Excerpt provided below:
Ranking

Five PS2 JRPGs You Probably Missed

The PlayStation 2 is the most stuffed library in JRPG history. The hits sucked up all the oxygen. Final Fantasy X sold ten million copies. Kingdom Hearts launched a multimedia franchise. Dragon Quest VIII re-introduced an entire generation to the series. Meanwhile, dozens of strange, ambitious, beautifully made RPGs released into a market that was busy looking at the front of the shelf.

Here are five that deserve a second look.

  1. #1
    Stella Deus: The Gate of Eternity

    Stella Deus: The Gate of Eternity2004

    Atlus quietly published this isometric tactical RPG in 2004 and almost no one noticed. The art is by Shigenori Soejima of Persona fame, the score is by Hitoshi Sakimoto of Final Fantasy Tactics, and the combat is a clean, slightly austere take on the grid-based tactical genre. The story is about a world being slowly consumed by a corrupting mist and a band of would-be saviours who cannot agree on whether to fight it or accept it.

    It does almost nothing flashy. It just gets every fundamental right.

  2. #2
    Shadow Hearts: Covenant

    Shadow Hearts: Covenant2004

    The first Shadow Hearts was already a strange thing. The sequel turns the dial all the way over. Set in post-WWI Europe, you play a man who can transform into demons by absorbing souls, and the combat hinges on a real-time "Judgment Ring" that turns every attack into a small skill check. The supporting cast includes a vampire, a flamboyant wrestler, and a woman whose special attack is calling in an air strike.

    This is the high-water mark for "weird PS2 horror RPG with a sense of humour." Nothing else in the era compares.

  3. #3
    Wild Arms 3

    Wild Arms 32002

    By 2002 the Wild Arms series was no longer a flagship. Capcom and Square were vacuuming up the JRPG audience, and Media.Vision had to deliver a smaller, more focused game. They responded by making a cel-shaded western, set in a desert world that is actively dying, with a cast of four bounty hunters and a battle system built around equippable mediums.

    The atmosphere is unlike anything else in the era. If you have ever wanted a Sergio Leone JRPG, this is the closest the genre has gotten.
End of Excerpt provided.
→ Problems to solve
A: In the PS2 JRPG ranking, who composed the score for Stella Deus: The Gate of Eternity?
B: Carry the PS2 JRPG ranking on from the point it reaches, keeping its layout and tone.
Given information below:
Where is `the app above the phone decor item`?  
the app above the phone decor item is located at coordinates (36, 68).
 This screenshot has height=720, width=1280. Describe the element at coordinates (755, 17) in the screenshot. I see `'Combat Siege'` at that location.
End of Given information.
→ Response list
A: Hitoshi Sakimoto, of Final Fantasy Tactics, composed the score.

B:
  4. #4
    Rogue Galaxy

    Rogue Galaxy2005

    Level-5 made Rogue Galaxy after Dark Cloud 2 and before Ni no Kuni, and it sits uncomfortably between the two. The combat is real-time and a little messy. The crafting system has an entire mini-game economy bolted on. The cast is a pirate crew including a cat-girl, a frog scientist, and an actual robot.

    What it has is ambition and scale. The planets are genuinely distinct. The art direction is loud and confident. It is the most "PS2" a PS2 RPG can be, and that is meant as a compliment.

  5. #5
    Breath of Fire: Dragon Quarter

    Breath of Fire: Dragon Quarter2002

    Capcom took the series, threw out the formula, and made a survival-tinged dungeon crawler with a permadeath-adjacent restart system. The fanbase reacted by lighting torches and marching on the studio. Twenty years later, retrospectives have come around: Dragon Quarter is the most interesting Breath of Fire by a wide margin.

    You manage a dragon transformation gauge that counts up forever and ends the game when it hits 100 percent. Every encounter is a real decision. There is nothing else in the franchise like it, which is exactly the point.

None of these will replace your favourite mainline RPG. That is not the pitch. The pitch is that the PS2 library is wider than its reputation, that the second tier is mostly excellent, and that a quiet weekend with one of these games is a better use of time than another replay of something you already know.

Used copies are still cheap. The disc drives still spin. Go shopping.